After the Brazil abroad returns, John Williams will lead an abroad to China and the Silk Road, which will focus on Chinese culture, religion, and politics. At the same time, English professor Dinah Ryan will lead a trip to Prague with a focus on creative writing and studio art.

And finally, Principia’s first year on the semester system, 2011-2012, will begin with an England abroad in the fall, led by English professor Heidi Snow. In the spring, French professor Helene Brown will lead a group to the French cities of Paris and Nice. This abroad will give students of any major a chance to learn about French history, culture, and language.

With the semester system, abroads will continue to study for no more than ten weeks in-country, but abroad groups will have the opportunity to spend more time on campus as part of the program. Finally, in the weeks following graduation — also known as Maymester — biology professor Michael Booth and David Oakes, the co-director of CELL (the Center for Ecological Living and Learning), will lead a mini-abroad to Iceland, focused on sustainability through community.

Principia abroads go to countries all over the world and study all sorts of things, but the basis of every program is the practice of Christian Science. Bohaker said, “[Students’] own spiritual growth is what’s really important to me. I love seeing students have to rely on God more and learn more about who they are as God’s child … The vehicle for doing that [is] getting to learn about this great country and culture and do all this fun, interesting stuff, but to me the larger context is that spiritual growth and character growth.”

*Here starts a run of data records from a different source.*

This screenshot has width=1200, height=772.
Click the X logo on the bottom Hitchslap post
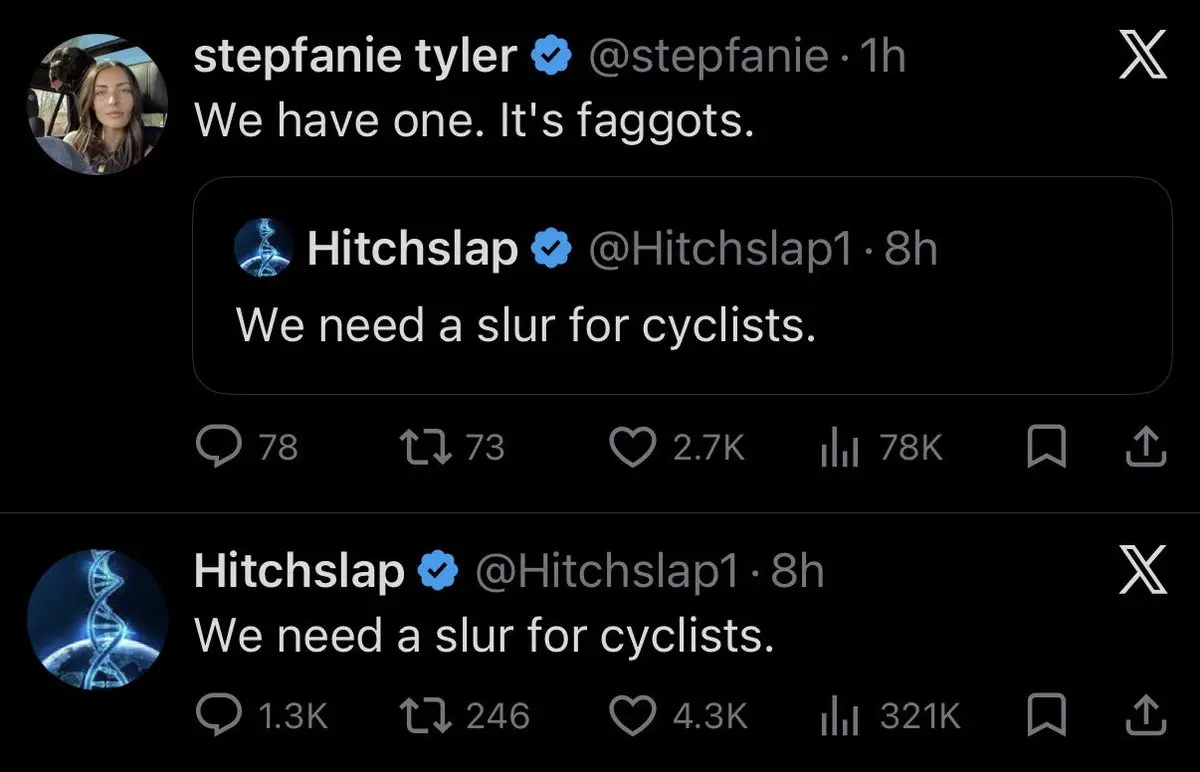[1143, 574]
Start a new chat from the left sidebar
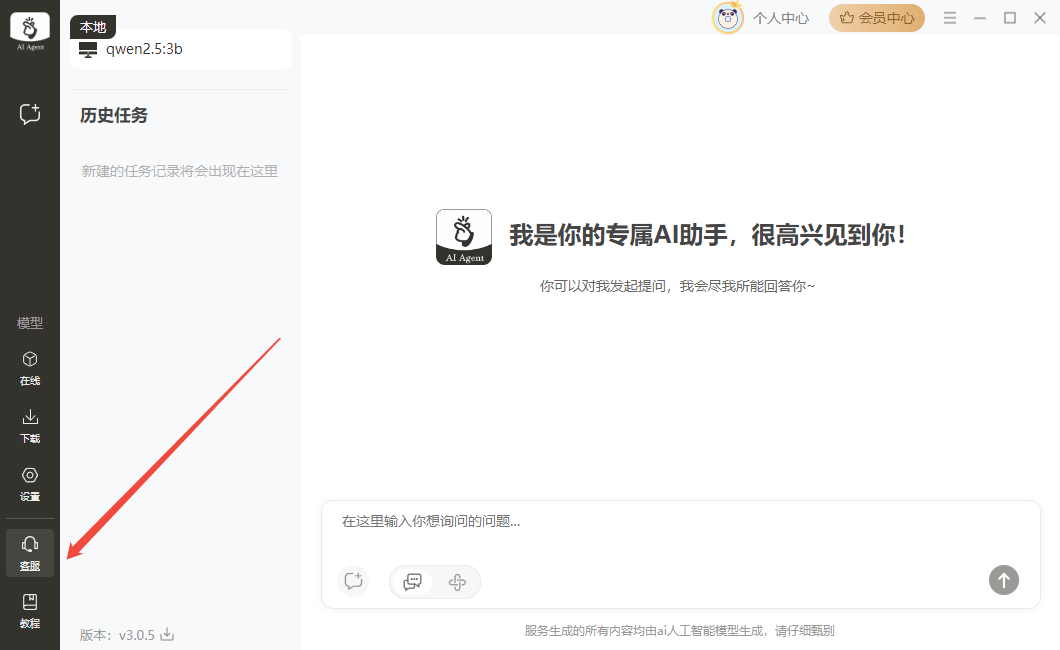Screen dimensions: 1060x650 (x=30, y=114)
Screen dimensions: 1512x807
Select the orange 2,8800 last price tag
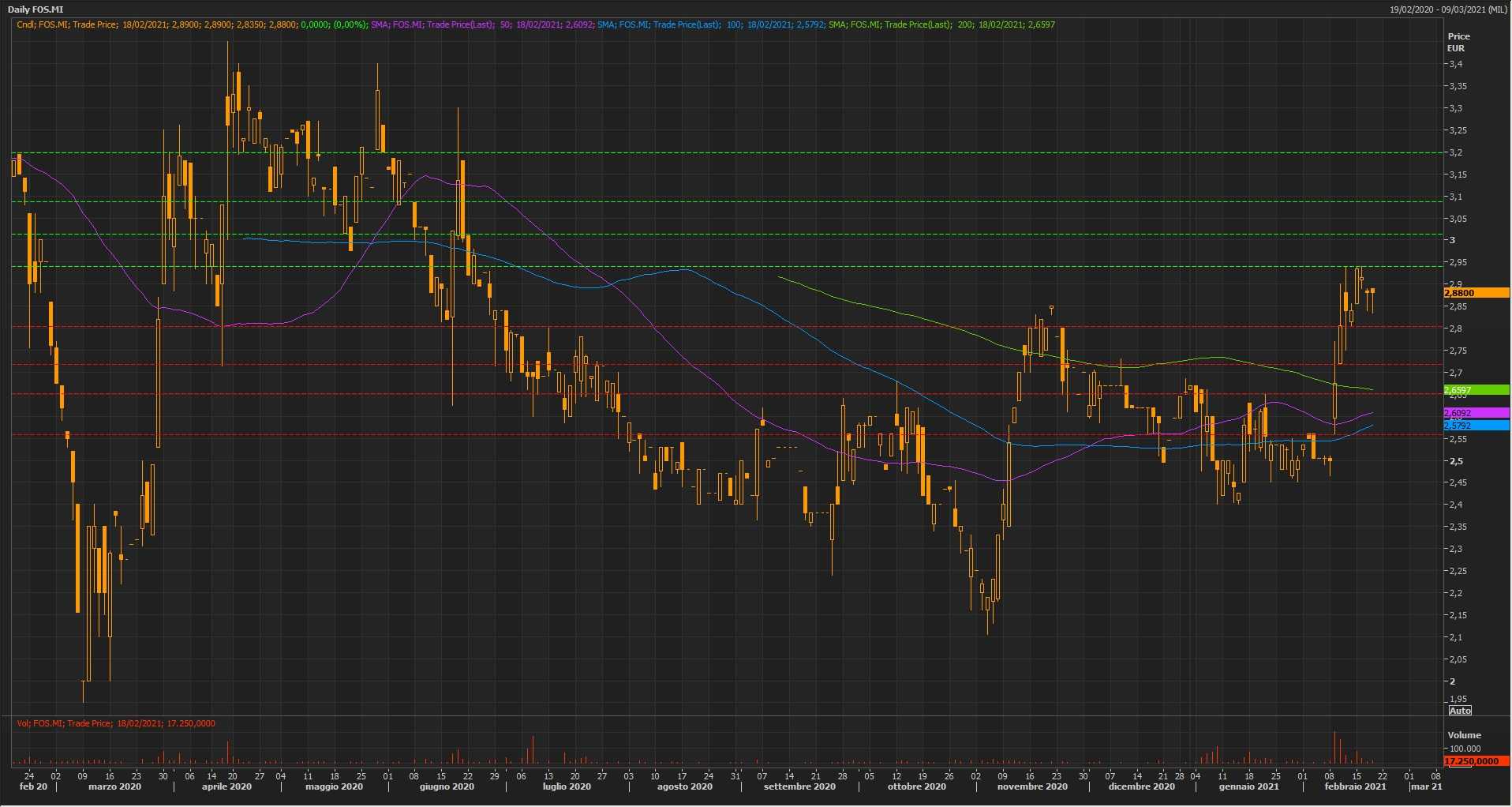pyautogui.click(x=1475, y=293)

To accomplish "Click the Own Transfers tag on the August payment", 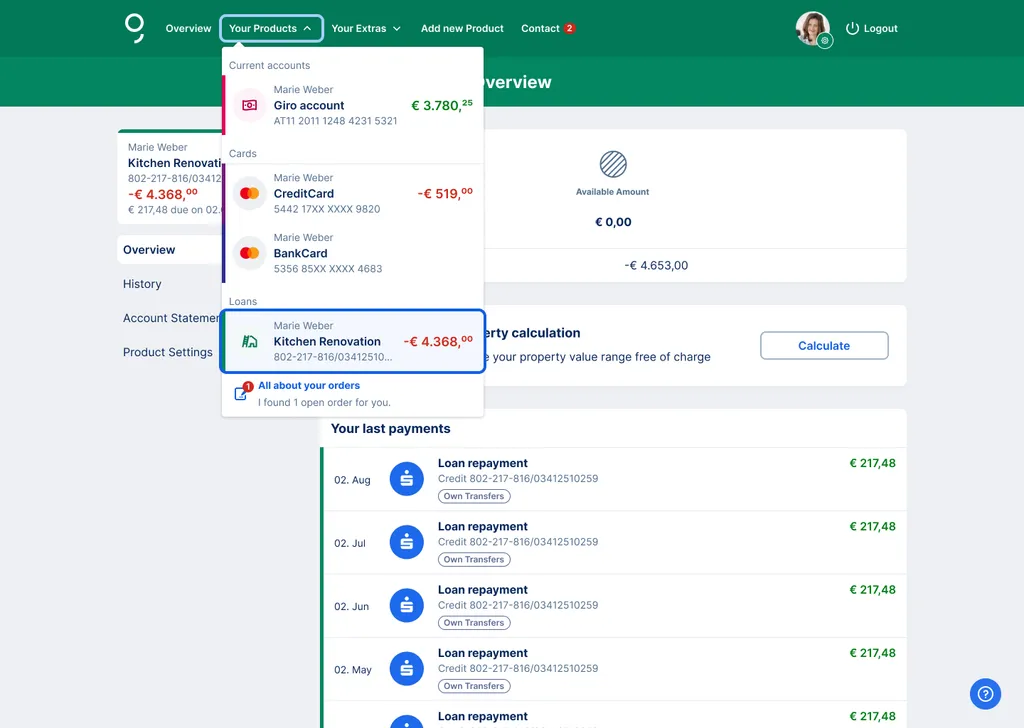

AND THE GUATEMALA TEST DRIVE

After fall quarter ended, five Spanish students participated in a pilot language study program in Guatemala. Quintanilla, who led the four-week trip, said she was looking for ways to motivate them to continue taking Spanish classes. She decided to give students the option of taking their 103-level course in-country, learning language in context, in hopes that having the opportunity to learn in a whole different way and really experience the culture would strengthen their love of the language and their desire to learn more.

Quintanilla said that programs like this may help the college to “internationalize and to build our global awareness and even our global presence.”

The pilot program consisted of three weeks at an intensive language school in Antigua — a historically preserved World Heritage city close to the capital — where each student worked seven hours a day, one-on-one, with a different teacher each week. The group also spent a weekend at Tiqal, the Mayan archeological site, and volunteered at a house for malnourished children. The students also hiked up a live volcano and experienced firsthand the seismic nature of Guatemala and the impact that it has on daily life.

Two of the students liked the experience so much that they decided independently to stay on another week and continue their studies, Quintanilla said, and all five of them became more motivated as a result.

Quintanilla concluded, “I think it’s important to have new offerings and to put new things out there.” Her hope is that in-country language modules (ICLM) like this one will become more widely available, in order to “reach many students who might not otherwise apply to an abroad or have an international experience during college.”